BEGIN INFORMATION GIVEN
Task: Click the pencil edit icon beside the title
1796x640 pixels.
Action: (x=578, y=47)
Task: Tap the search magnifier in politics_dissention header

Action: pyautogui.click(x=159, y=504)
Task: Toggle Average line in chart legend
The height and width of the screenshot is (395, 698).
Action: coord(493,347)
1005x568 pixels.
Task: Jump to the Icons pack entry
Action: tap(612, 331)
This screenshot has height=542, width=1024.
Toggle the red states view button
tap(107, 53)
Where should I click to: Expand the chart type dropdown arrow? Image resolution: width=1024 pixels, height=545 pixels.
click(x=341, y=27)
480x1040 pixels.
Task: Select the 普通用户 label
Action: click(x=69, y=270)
END INFORMATION GIVEN
**EXERCISE DIRECTIONS**: Retype, exactly as shown, the lines from the one with "Where should I" through the end of the records.

**ANSWER BELOW**:
Where should I click to: Expand the chart type dropdown arrow? Image resolution: width=1024 pixels, height=545 pixels.
click(x=341, y=27)
480x1040 pixels.
Task: Select the 普通用户 label
Action: click(x=69, y=270)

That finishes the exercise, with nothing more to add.